I Believe in a Silent Rational Majority

Today I read a Facebook update from a history professor, who is dealing with the fallout over a recent essay on Antietam that he published in the Wall Street Journal. Like everything else he writes, it was a thoughtful essay, but it should come as no surprise to those of you familiar with sites with unmoderated comments that the article received a great deal of negative and abusive feedback. Unfortunately, this professor chose to correspond with one particular commenter, who has over the years also leveled his attacks on me for my supposedly anti-Confederate/South views. Like many of my most vocal critics, the individual in question does not live in the South. In this case he lives in Long Island, New York. The correspondence eventually made its way to the office of the president of the professor’s college.

I certainly understand the frustration and that sense of futility when reading comment after comment of such vitriol and having to deal with nasty personal emails. I’ve got a file of hundreds of such emails. While teaching in Virginia I had to deal with regular telephone calls and emails sent to the school headmaster.

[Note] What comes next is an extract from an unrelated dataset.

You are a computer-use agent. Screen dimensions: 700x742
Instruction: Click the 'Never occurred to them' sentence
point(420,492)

Just this past week I was called a Nazi on another website and recently I complained about the quality of feedback that followed one of my recent essays at the Atlantic. It’s an unfortunate part of the online world.

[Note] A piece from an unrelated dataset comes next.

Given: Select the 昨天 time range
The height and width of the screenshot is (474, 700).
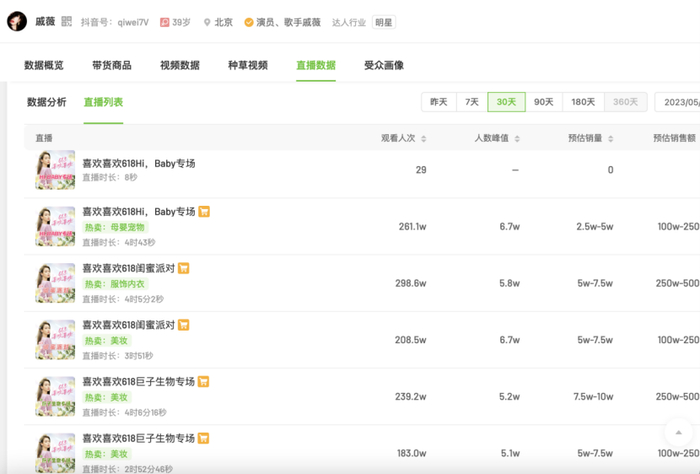Looking at the screenshot, I should (439, 102).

I could offer a few words of reassurance and advice to this professor. First, don’t correspond with these people. It accomplishes nothing and what you write will likely make its way to the Internet as was the case here. It is important to keep in mind that the comments section of most sites is likely to be populated by people who feel the most defensive. The vitriol and name calling is a reflection of their ignorance and inability to engage in an intelligent discussion. The only resort is to shut down any and all discussion. I do my best to remember that the vast majority of people who read what I write will never leave a comment on the blog or communicate with me personally. They may not agree, but hopefully they will consider what I’ve written and pass it along through one of the many social media channels. I believe in a silent rational majority.

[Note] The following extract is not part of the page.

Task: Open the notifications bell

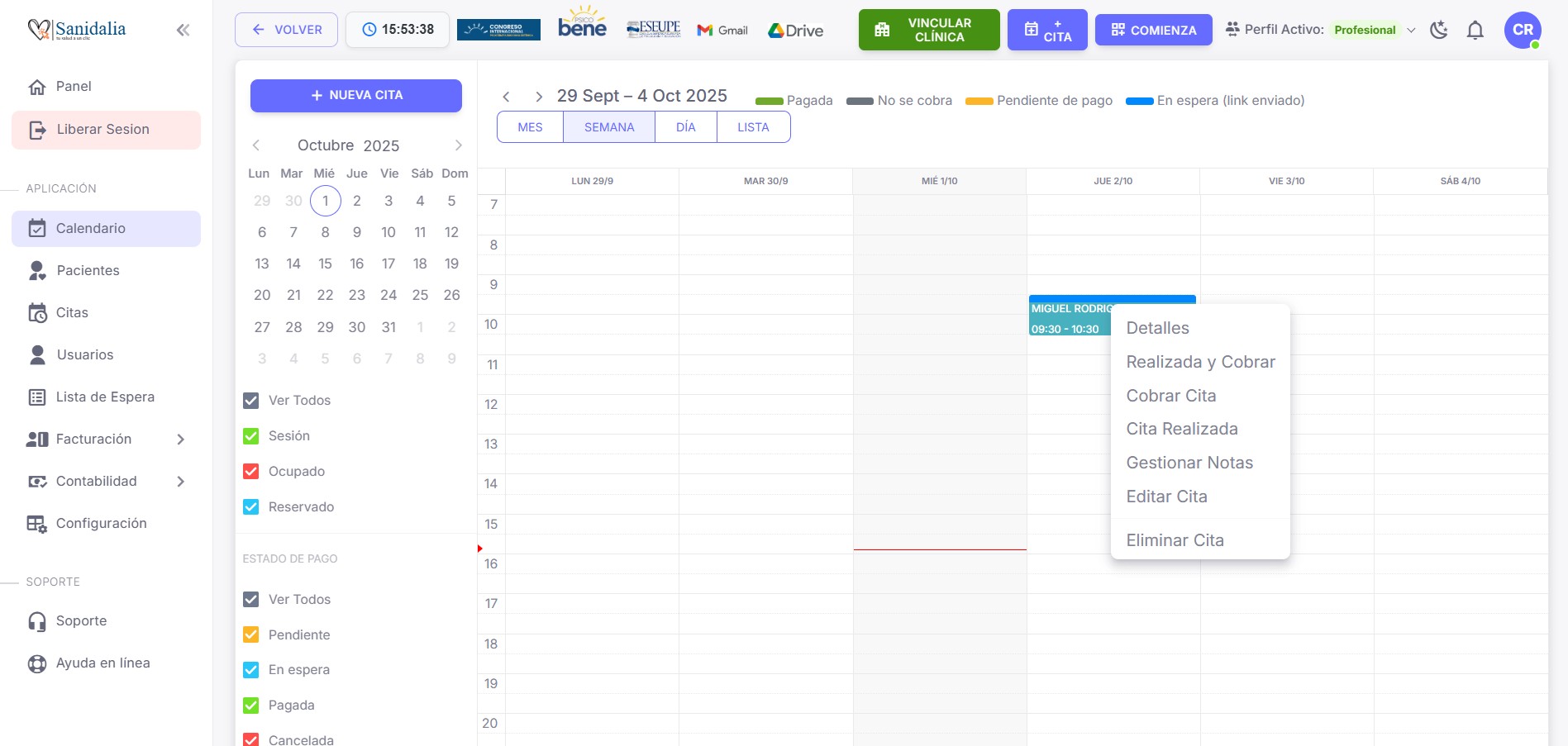Action: click(1475, 31)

Maintaining a blog or other social media platform is not for everyone and I certainly understand that, but it is hard to sympathize with people who dabble in the web 2.0 world. It is safe to say that this professor’s job has not been threatened one bit by this correspondence. In the future he can refrain from publishing articles on sites that allow for unmoderated commenting or he can refrain from publishing online entirely.

Informing your community that there are ignorant and hate-filled people out there is not news. What I want to know is how we can respond in a constructive way to this environment. What responsibilities do we as teachers [k-12 and beyond] have to prepare our students to engage one another in online communities? The maintenance of a vibrant online world has become essential to our democracy. Where else but the classroom can we learn to be civil to one another?

Most people who experience the nastiness of online discussion throw up their hands and abandon the idea completely. It takes a lot of work to maintain an online space that nurtures passionate and thoughtful exchanges. Just ask Ta-Nahesi Coates.

My response to all of this is Civil War Memory.  What is yours?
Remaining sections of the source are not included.